Having read and enjoyed several of William Gibson’s more recent novels and loved them, I thought it might be a good idea to jump back in time and read “Neuromancer”, the novel that both started his career and the cyberpunk genre.
It was an interesting trip. For someone who had started at the beginning and read Gibson through to the present I’m certain they have either enjoyed the wild and unpredictable trip or parted company by now. For a later-comer to Gibson, this trip all the way back was jarring. Yes, it’s Gibson, but it’s a “Sit down and shut up while I batter you about the head” Gibson instead of the “Hey, wanna take a quirky-but-hypnotic trip through a world that lurks just outside your field of vision?” Gibson I’ve come to know and love.
Neuromancer is every bit a trip into the “mirrorworld” as ever, but it’s a nasty, brutish, and depraved trip. There’s a lot more language than I recall in his later books, lots of sex, though not too graphic, and lots of violence and disturbing images–both frequently graphic. This is not the mysterious, shadowy, ethereally beautiful world of “Pattern Recognition”. There’s a reason it’s referred to as cyberpunk.
I enjoyed it, though I found myself not caring nearly so much about the characters as I’ve come to do in other books. His protagonist, Case, is very much a Gibson protagonist; a quiet, mostly-passive investigator making sense of a world they thought they understood before they were plunged into this odd new adventure they find themselves in. Case and Molly echo strongly in the characters of Milgrim and Fiona in “Zero History”.

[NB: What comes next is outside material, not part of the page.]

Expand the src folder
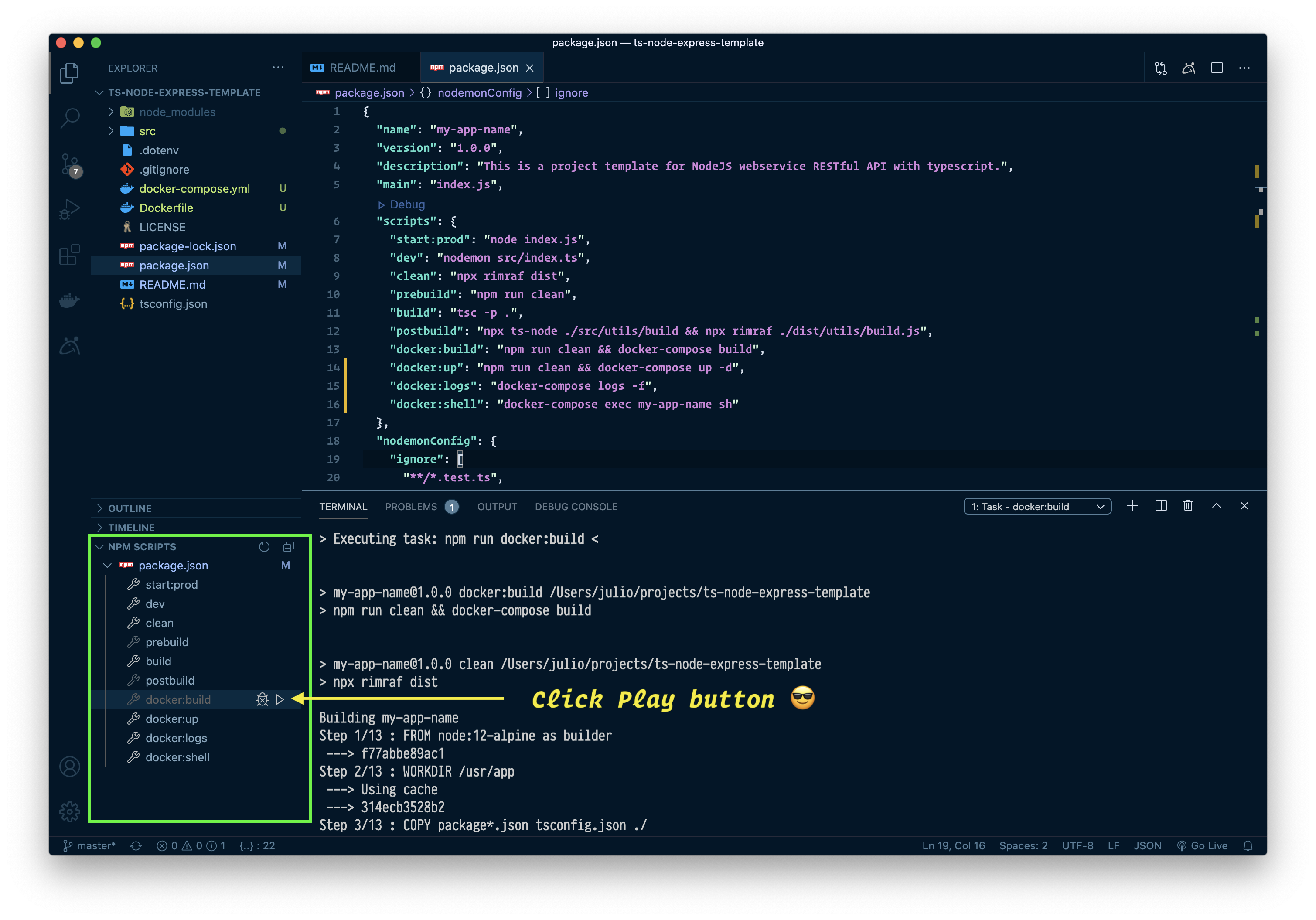The width and height of the screenshot is (1316, 920). pyautogui.click(x=147, y=131)
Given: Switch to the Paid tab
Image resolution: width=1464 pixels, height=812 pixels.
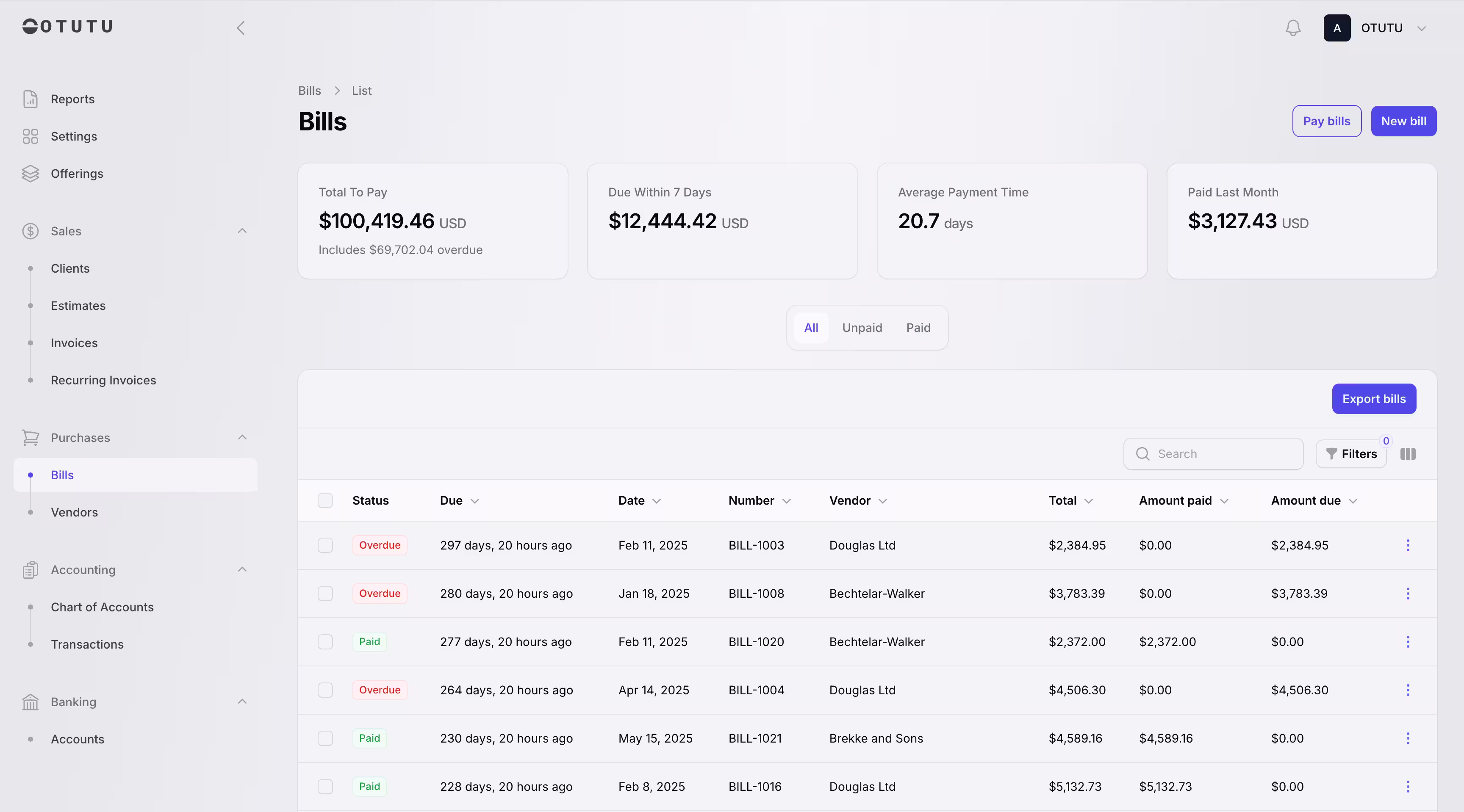Looking at the screenshot, I should (918, 327).
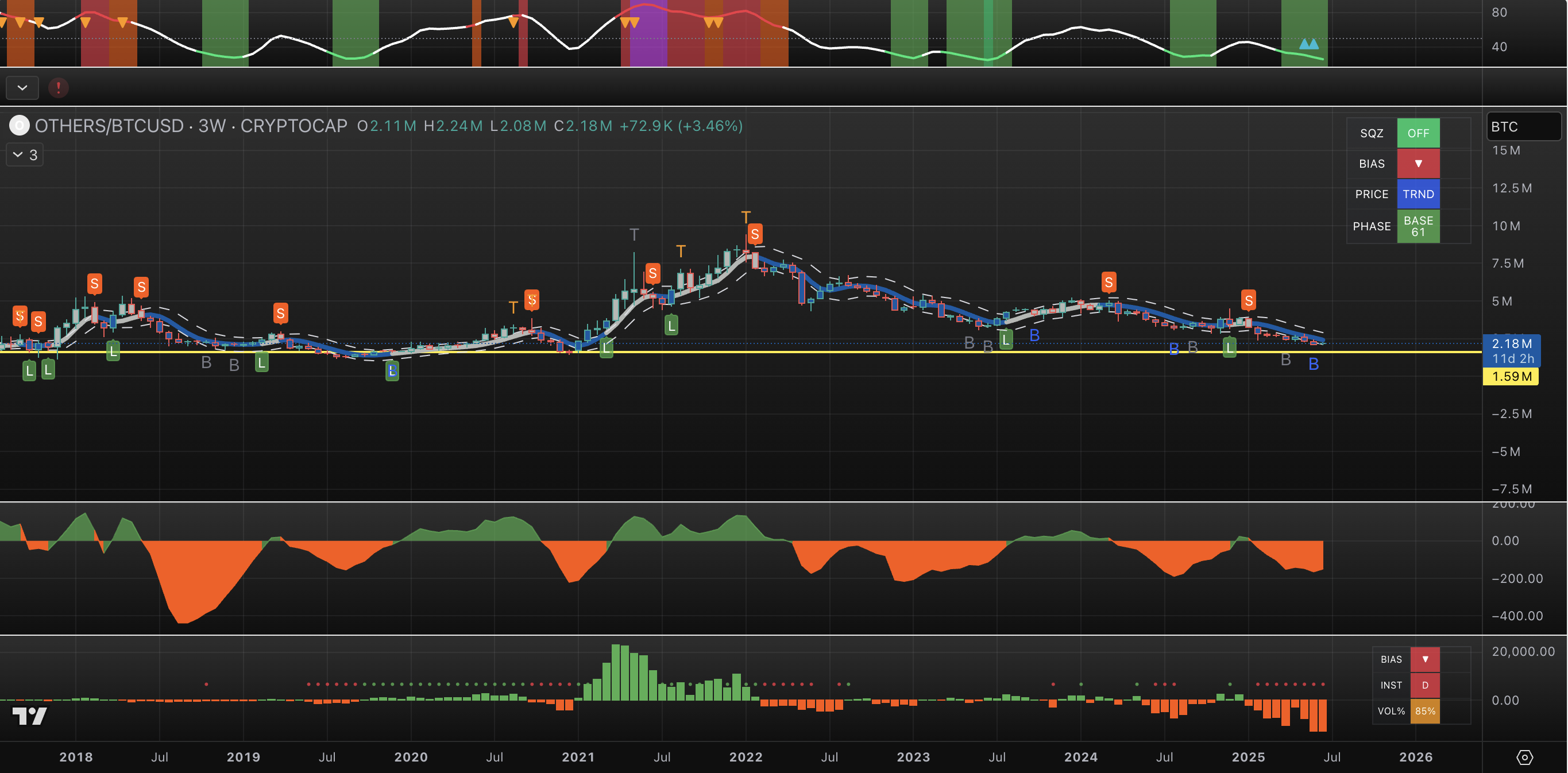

It’s an interesting quandary I find myself in with this book. It seems to be missing the Gibson “Big Idea” that permeates his later books. And while it’s arguable that his latter books do so as well, it seems to thrash about quite a bit, but to no apparent point. And yet it also seems evident that without this book there would have been no “latter Gibson”. And had I read this book first, I’m not certain I would have picked up another Gibson novel.
So I can’t decide whether it’s a good thing or bad thing that I discovered Gibson through “Pattern Recognition”, one of the most perfect books I’ve ever read. “Zero History” was interesting, and I enjoyed it better than “Neuromancer”, but it’s no “Pattern Recognition”. I know I’ll have to pick up “Spook Country” sooner or later, but now I may also have to start working my way backward to see if I can locate the point when Gibson became the Gibson I enjoy most.
I’m sure there are plenty out there who will disagree with me–probably those who fell in love with “Early Gibson” and just scratched their heads over “Pattern Recognition”. The stories that move us are a very personal thing, and I’m used to having my own distinct tastes in books that very rarely matches up with anyone else’s for long.
Knowing that many of the people who read my blog find excessive sex, brutality, and language in a book to be a turn-off, I can’t really recommend this book. As a writer, it was worth the read. It doesn’t turn me off of Gibson, by any means. I’ve just discovered another side of him that doesn’t quite mesh with what I enjoy about him. It’s a good book, and worth reading if you’re okay with that sort of stuff. I enjoyed it, but I found it pushed my limits.